In observation of National Atrial Fibrillation Awareness Month, a survey sponsored by iRhythm Technologies reveals that nearly half of Americans lack awareness about the primary symptoms of this common yet potentially deadly heart rhythm disturbance. Additionally, the survey of 1,013 American adults found that fewer than 20% of respondents could correctly identify medical conditions such as sleep apnea and diabetes as risk factors for atrial fibrillation (Afib). Afib is the most common type of cardiac arrhythmia, affecting nearly 2.7 million people in the United States and increasing the risk of a stroke fivefold.

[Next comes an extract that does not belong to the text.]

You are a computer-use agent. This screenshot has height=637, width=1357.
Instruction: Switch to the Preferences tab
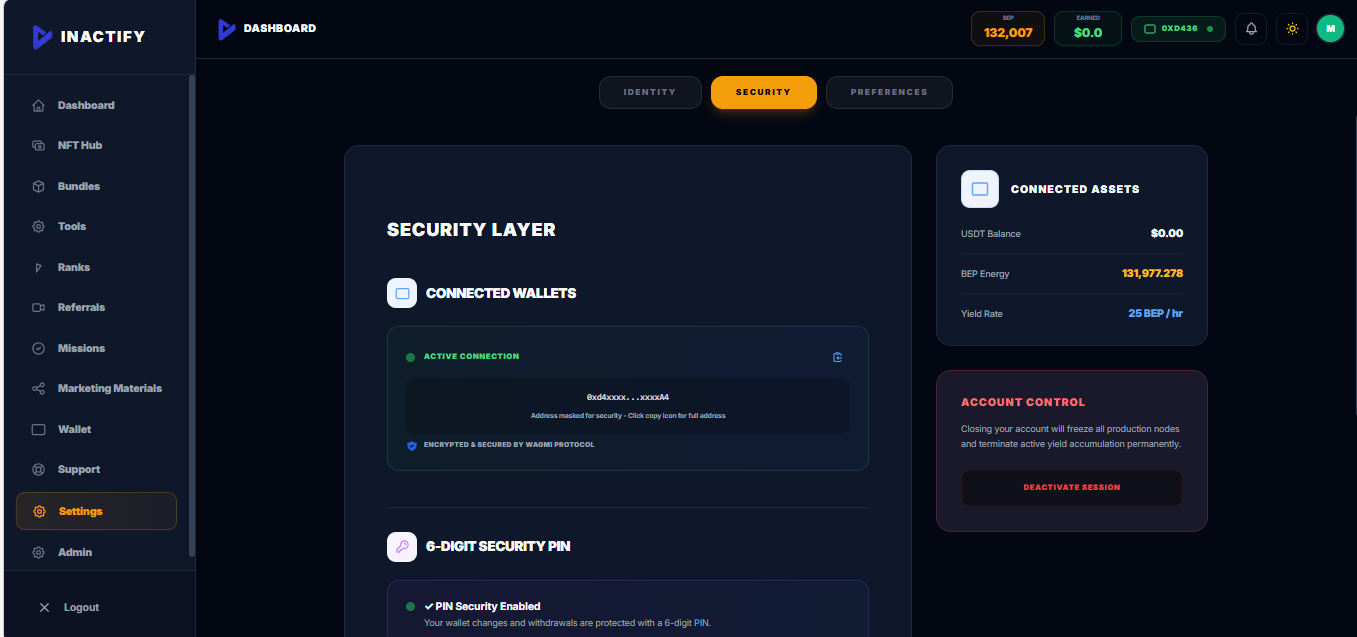(888, 92)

“Symptoms of Afib can vary, but typically include racing or pounding sensations in the chest, heart palpitations, shortness of breath, dizziness, or fatigue. Patients with suggestive symptoms–especially those over age 65 or with medical conditions that increase the risk or worsen the consequences of Afib–should be evaluated using longer term cardiac monitoring,” says Emerson Liu, MD, a clinical cardiac electrophysiologist at Allegheny General Hospital in Pittsburgh, Pa, in a release. Because the incidence of Afib increases with age, the number of cases in the United States is expected to increase significantly in the coming years as the population ages.
Low Awareness of Symptoms
Only a third of Americans are aware that Afib symptoms can also include shortness of breath (37%), dizziness or light-headedness (34%), and fatigue (27%). Even fewer respondents (21%) are aware Afib may have no symptoms at all.

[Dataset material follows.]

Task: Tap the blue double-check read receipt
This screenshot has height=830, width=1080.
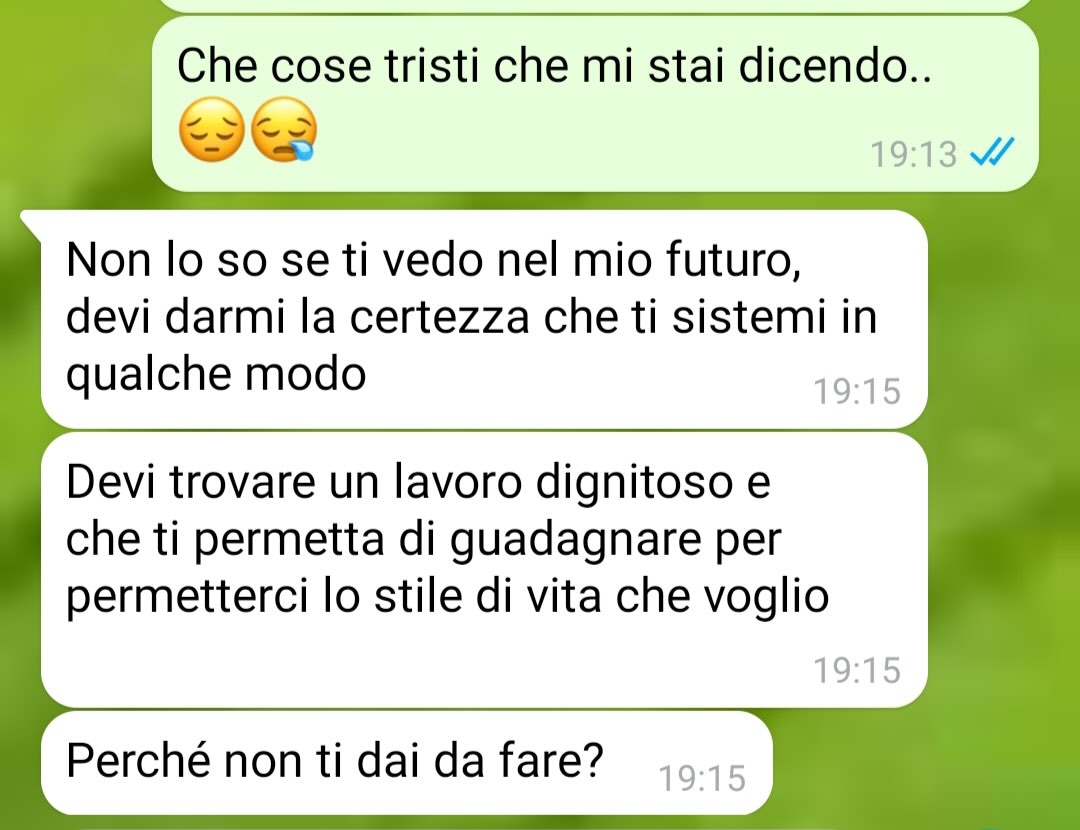Action: pyautogui.click(x=992, y=152)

Low Awareness of Risk Factors
While the survey showed that nearly half of Americans are aware that the risk of developing Afib is increased by a family history of the condition (48%) and high blood pressure (43%), far fewer are aware that a number of medical conditions are also risk factors for Afib: sleep apnea (16%), diabetes (14%), excessive alcohol consumption (11%), thyroid problems (7%), having major surgery (6%), lung disease (5%), and kidney disease (3%).
Increased Stroke Risk
Data show that Afib elevates a patient’s risk of ischemic stroke by five times, making its timely diagnosis critical so that proper treatment may be initiated to prevent a stroke. The survey revealed that while nearly half (45%) of Americans are aware the condition may increase stroke risk, only 17% are aware of the extent of the considerable (fivefold) increase in risk.

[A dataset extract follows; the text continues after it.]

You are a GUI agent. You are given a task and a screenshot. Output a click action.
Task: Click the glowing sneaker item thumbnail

“Physicians need to know if stroke or TIA patients have an underlying cardiac arrhythmia which may have caused their neurological event, as this will impact treatment to help prevent a recurrence,” stated Hooman Kamel, MD, a neurologist at New York-Presbyterian Hospital/Weill Cornell Medical College.
New Digital Technology to Improve Afib Diagnosis
While Afib can be difficult to detect because its symptoms occur sporadically–or, in some cases, patients have no symptoms–new digital healthcare technologies are improving doctors’ ability to diagnose the condition. For this, iRhythm Technologies touts its ZIO Service, a small, wearable patch that continuously records a patient’s heartbeats for up to 2 weeks. The heartbeat data is then analyzed and a report is shared with the patient’s doctor using a secure website, to enable proper Afib diagnosis and treatment if necessary. The ZIO Service is FDA-cleared and its performance is backed by multiple peer-reviewed, published studies.
“Continuous long-term cardiac monitoring is essential to detect Afib, which may occur infrequently and often has no symptoms,” Kamel says. “However, many of the available monitoring options do not capture enough data or record for a long enough period of time, are burdensome for patients to wear, or are too expensive.”